A sustainable business plan for ailing U.S. auto plants

The GM and Chrysler bailouts provide an extraordinary opportunity for real change in our country. We can simultaneously save jobs and guarantee production of more energy-efficient transportation by converting car-company manufacturing space.

President Barack Obama should demand that the auto companies convert space to manufacture of non-automotive products capable of producing alternative energy equipment. Wind turbines and solar panels, along with energy-efficient light rail cars, subway cars and buses to improve our public transportation system, could be produced in the converted space.

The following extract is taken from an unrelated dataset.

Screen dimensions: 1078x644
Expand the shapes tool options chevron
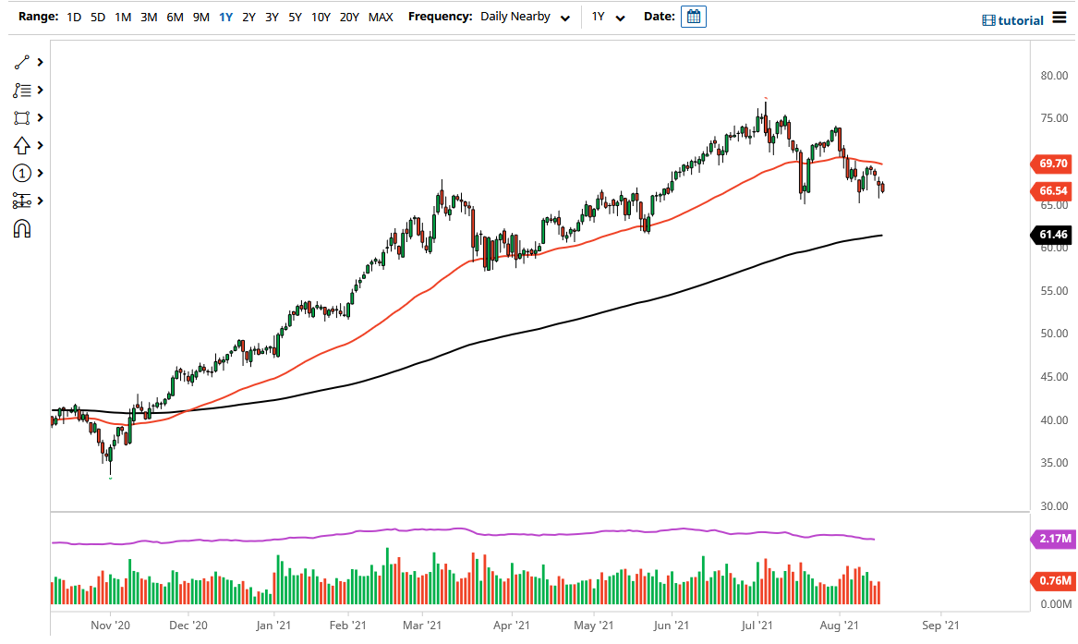coord(38,117)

Similar conversions were established during the 1940s as a result of the leadership and innovative approach of Walter Reuther, the president of the United Auto Workers union. Bucking significant resistance from auto companies, Reuther persuaded the Roosevelt administration in 1940 to force our auto companies to shift from domestic manufacturing to making military equipment, particularly aircraft. His plan capitalized on the skills of automotive workers and available space for manufacturing large equipment.

Conversion to passenger and freight trains and to alternative energy equipment such as wind turbines and solar panels is a practical way to make use of the skills of autoworkers and available production space. Currently, a Ford motor plant in St. Paul, Minn., is doing just this, with the help of McAllister University. Such a process with GM and Chrysler would help save jobs and create a robust environmental and mass transit manufacturing base in this country. It is estimated that this approach would result in the employment of more than 2 million workers. Universities such as Cornell should be required to partner with our auto companies to help rebuild our economy and save jobs.

The extraordinary financial meltdown affords the public an opportunity to demand an innovative federal investment in GM and Chrysler. Our government must force these companies and their suppliers to abrogate a "business as usual" model in favor of a broader and sweeping new business plan that redresses their failed approach, addresses new industrial needs for energy and environmental products, and helps to upgrade our public transportation system.

We need the leadership of President Obama, Congress and progressive union leaders to demand what Walter Reuther did during WWII: to stand up and be innovative, and to get our country and the auto industry to invest in our future rather than our past.

Will we have the courage and foresight to do this?

Peter Lazes is a senior extension associate at the ILR School in New York City. He directs strategic planning for unions and programs for economic transitions.